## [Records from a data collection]
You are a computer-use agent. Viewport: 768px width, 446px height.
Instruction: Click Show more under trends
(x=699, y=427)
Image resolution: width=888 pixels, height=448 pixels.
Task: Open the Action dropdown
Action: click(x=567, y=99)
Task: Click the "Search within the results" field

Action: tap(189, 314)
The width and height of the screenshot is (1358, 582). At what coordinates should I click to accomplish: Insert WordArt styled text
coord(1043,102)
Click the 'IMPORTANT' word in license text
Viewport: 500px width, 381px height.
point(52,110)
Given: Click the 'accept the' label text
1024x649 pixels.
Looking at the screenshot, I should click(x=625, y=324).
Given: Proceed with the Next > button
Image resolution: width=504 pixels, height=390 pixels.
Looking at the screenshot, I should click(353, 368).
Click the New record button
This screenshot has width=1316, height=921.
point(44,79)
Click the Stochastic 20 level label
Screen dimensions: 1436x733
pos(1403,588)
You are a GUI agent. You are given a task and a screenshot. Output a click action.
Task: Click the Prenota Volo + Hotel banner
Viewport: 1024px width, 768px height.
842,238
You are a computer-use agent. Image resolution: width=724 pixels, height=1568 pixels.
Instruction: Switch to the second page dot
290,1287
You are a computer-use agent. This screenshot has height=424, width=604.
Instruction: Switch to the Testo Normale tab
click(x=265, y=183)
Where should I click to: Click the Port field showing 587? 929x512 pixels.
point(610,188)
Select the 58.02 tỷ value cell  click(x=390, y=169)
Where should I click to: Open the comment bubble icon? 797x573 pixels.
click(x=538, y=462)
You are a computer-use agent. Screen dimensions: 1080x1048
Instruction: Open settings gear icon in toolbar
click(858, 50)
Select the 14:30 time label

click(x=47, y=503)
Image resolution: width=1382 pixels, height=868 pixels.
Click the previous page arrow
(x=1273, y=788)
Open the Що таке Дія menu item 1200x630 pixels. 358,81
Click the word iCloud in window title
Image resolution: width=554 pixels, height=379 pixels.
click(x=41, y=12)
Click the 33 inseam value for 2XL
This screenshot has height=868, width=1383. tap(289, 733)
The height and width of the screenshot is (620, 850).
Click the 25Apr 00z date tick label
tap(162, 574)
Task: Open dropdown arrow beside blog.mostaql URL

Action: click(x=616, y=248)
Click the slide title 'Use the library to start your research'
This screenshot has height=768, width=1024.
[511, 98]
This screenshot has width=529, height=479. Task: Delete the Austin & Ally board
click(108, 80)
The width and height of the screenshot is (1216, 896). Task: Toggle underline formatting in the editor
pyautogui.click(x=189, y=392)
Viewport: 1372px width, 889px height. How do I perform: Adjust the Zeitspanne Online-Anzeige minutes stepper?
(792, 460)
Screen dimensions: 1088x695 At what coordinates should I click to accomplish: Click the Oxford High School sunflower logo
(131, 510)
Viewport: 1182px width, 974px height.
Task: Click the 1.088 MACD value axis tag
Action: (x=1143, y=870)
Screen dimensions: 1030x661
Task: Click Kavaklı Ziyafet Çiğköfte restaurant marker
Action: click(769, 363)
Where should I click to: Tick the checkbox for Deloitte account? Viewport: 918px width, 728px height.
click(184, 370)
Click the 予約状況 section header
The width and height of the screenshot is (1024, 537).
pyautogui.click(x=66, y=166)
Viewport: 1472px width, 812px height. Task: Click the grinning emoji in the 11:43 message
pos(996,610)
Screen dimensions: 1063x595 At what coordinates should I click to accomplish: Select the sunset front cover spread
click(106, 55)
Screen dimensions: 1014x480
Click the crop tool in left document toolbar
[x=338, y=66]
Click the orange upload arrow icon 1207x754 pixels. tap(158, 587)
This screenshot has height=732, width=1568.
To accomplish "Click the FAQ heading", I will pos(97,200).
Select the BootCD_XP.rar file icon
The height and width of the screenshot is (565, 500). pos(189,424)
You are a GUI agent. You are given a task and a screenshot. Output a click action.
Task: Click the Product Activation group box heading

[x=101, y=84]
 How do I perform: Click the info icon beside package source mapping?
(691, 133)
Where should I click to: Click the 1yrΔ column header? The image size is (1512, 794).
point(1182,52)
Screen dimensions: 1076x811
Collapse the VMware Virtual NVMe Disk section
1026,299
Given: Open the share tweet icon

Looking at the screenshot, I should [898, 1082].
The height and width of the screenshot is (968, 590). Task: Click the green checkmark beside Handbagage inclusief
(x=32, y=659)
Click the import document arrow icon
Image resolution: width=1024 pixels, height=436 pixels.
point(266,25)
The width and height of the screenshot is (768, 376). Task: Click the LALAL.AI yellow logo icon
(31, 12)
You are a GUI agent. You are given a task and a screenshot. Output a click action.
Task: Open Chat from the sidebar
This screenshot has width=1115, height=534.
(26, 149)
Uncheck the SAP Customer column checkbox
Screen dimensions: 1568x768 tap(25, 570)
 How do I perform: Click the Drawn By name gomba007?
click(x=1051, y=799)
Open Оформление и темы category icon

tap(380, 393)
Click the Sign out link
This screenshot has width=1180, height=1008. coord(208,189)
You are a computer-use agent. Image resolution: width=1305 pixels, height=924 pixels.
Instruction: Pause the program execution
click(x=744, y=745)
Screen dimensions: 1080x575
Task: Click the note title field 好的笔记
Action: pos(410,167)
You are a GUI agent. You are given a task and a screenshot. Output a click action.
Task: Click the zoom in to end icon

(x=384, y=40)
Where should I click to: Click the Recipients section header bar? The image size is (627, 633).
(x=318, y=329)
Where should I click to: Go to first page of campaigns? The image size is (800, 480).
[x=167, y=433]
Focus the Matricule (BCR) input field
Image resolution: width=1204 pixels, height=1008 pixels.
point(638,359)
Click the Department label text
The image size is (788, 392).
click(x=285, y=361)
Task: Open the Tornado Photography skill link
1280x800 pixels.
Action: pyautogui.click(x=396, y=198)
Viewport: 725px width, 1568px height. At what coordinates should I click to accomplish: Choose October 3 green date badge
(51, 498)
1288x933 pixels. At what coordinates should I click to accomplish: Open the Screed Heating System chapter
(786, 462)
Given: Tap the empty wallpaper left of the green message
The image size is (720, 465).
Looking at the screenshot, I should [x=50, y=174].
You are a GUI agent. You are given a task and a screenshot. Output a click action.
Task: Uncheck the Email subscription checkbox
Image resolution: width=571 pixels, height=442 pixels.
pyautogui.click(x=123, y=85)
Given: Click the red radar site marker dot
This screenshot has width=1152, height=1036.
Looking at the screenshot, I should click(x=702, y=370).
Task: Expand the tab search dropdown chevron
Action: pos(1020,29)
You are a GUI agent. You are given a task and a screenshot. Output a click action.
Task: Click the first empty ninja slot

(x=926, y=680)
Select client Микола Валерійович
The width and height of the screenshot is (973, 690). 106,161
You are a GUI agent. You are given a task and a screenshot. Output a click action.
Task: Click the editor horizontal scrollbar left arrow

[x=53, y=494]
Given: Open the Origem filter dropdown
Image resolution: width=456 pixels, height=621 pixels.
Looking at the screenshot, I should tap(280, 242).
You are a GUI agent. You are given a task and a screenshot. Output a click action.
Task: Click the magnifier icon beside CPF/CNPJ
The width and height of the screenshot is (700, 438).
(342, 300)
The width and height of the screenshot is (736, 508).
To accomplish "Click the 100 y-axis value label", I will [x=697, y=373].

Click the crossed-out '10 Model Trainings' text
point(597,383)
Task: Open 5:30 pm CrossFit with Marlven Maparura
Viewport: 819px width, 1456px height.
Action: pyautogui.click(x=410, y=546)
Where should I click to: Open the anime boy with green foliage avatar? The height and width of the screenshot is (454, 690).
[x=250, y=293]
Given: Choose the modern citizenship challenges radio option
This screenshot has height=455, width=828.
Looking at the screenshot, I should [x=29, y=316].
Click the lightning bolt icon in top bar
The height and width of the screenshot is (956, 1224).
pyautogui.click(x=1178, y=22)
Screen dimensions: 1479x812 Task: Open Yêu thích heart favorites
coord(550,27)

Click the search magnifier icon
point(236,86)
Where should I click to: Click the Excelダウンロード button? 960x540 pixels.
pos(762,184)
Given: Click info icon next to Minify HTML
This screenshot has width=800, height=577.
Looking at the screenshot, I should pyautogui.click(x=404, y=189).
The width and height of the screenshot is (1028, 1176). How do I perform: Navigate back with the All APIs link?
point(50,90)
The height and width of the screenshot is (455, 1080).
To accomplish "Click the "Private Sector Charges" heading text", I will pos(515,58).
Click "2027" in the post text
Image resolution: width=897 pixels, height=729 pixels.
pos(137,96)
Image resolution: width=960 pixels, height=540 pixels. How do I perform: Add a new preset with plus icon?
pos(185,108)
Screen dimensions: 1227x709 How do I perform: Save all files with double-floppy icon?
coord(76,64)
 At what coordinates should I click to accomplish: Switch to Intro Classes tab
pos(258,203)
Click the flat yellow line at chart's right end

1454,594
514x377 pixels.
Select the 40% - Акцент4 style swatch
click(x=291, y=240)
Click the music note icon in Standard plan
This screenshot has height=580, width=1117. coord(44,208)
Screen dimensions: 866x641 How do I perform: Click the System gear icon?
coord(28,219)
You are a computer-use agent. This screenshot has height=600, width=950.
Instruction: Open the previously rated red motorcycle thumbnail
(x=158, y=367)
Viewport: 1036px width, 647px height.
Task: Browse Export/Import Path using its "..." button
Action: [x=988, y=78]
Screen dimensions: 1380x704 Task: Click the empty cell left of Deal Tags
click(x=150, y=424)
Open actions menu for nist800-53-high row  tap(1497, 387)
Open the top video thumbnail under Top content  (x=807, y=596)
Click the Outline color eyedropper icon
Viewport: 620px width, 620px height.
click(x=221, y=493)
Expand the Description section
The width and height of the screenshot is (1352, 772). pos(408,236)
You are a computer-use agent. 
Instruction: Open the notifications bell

## [PROBLEM DETAILS]
Please write out exactly the line containing "Select the 40% - Акцент4 style swatch" and every line after it through the end of the records, nothing more.

## [TASK ANSWER]
Select the 40% - Акцент4 style swatch
click(x=291, y=240)
Click the music note icon in Standard plan
This screenshot has height=580, width=1117. coord(44,208)
Screen dimensions: 866x641 How do I perform: Click the System gear icon?
coord(28,219)
You are a computer-use agent. This screenshot has height=600, width=950.
Instruction: Open the previously rated red motorcycle thumbnail
(x=158, y=367)
Viewport: 1036px width, 647px height.
Task: Browse Export/Import Path using its "..." button
Action: [x=988, y=78]
Screen dimensions: 1380x704 Task: Click the empty cell left of Deal Tags
click(x=150, y=424)
Open actions menu for nist800-53-high row  tap(1497, 387)
Open the top video thumbnail under Top content  (x=807, y=596)
Click the Outline color eyedropper icon
Viewport: 620px width, 620px height.
click(x=221, y=493)
Expand the Description section
The width and height of the screenshot is (1352, 772). pos(408,236)
You are a computer-use agent. 
Instruction: Open the notifications bell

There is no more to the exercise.